Finally, to examine the probability or degree of each feature’s presence, we propose a number of possible indicators, aspects of a system that are testable (today or with dedicated effort in the near future) and more directly accessible or objectively verifiable. For instance, the ability to count the tokens in a given string of text might be an indicator of a form of introspection (Laine et al. 2024), insofar as the only way for a model to succeed reliably is to look back at how many times it was applied.

The model derives probabilities of consciousness by dividing credences over the stances, by assessing the bearing of features on stances and indicators (or possibly other features) on features, and through data on the indicators.

Our Bayesian treatment of evidence

We are not the first to advocate for a probabilistic approach to assessing consciousness. Several prominent recent papers (Chalmers 2023; Long, et al. 2024; Sebo and Long 2023) have argued that there is a non-negligible probability that AI systems are (or will soon be) conscious, and therefore that we ought to begin to prepare for the possible moral consideration of those systems. Developing models of AI consciousness like the one we have proposed here is one important part of such preparations.

To establish that the probability is high enough to warrant further consideration, some of these authors (Chalmers 2023; Sebo and Long 2023) have suggested the following methodology. A potential barrier to AI consciousness is a feature, F, that is necessary for consciousness and which AIs lack. The probability that F is a barrier is the probability that F is necessary times the probability that AIs lack F. For example, if you think there’s a 0.25 chance that biology is necessary for consciousness and are certain that AIs are non-biological, then the probability that biology is a barrier is 0.25. Each potential barrier reduces the probability that AIs are conscious. If you think biology has a 0.25 chance of being a barrier, your credence in AI consciousness should be no higher than 0.75. If we continue to multiply by the chance of each potential barrier, we arrive at a rough, first-pass estimation of the probability that there’s nothing standing in the way of AI consciousness.

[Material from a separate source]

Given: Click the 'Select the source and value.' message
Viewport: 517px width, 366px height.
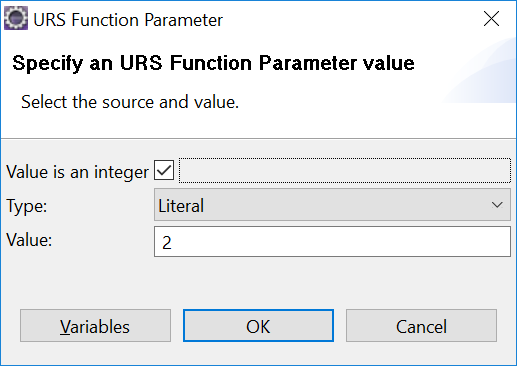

While helpful as a back-of-the-envelope calculation, this methodology has several limitations. First, there are many features that might be evidentially relevant for consciousness without being strictly necessary (or sufficient). This will be especially important for features that come in degrees, such as complexity or temporal integration. Second, the probability that nothing obviously stands in the way of consciousness is not necessarily the same as the probability that some AI is conscious. Our methodology should also consider positive indicators that raise the probability of consciousness. Third, we want a way of tracking correlations among features.

The marker method (Birch 2022; Birch et al. 2021) is another prominent approach to assessing whether we have enough evidence of sentience to warrant precautionary measures. It looks for features that correlate with conscious experience in humans that are taken as positive indicators of consciousness. It does not purport to deliver a probability of consciousness, only reporting the strength of the positive evidence for it. Another limitation is that it does not straightforwardly incorporate negative indicators that would serve as evidence against consciousness (Andrews 2024).

Our model is broadly Bayesian. Features raise or lower the probability of consciousness via their likelihoods: for any given stance, how much would we expect to see these features in a system if the system is conscious versus unconscious? Indicators raise or lower the probability of features in the same fashion: if we assume the feature is present (or absent), what does that tell us about the probability of the indicator? Bayesian probability theory makes it easy to update on new evidence in light of such likelihoods.

Bayesian approaches have several appealing properties: they can straightforwardly capture evidence of different strengths; they can handle cases where evidence is missing without counting this as evidence for or against consciousness; and they allow us to incorporate prior probabilities. It might also be extended into a formal hierarchical Bayesian approach that allows evidence to flow in both directions up and down the hierarchy.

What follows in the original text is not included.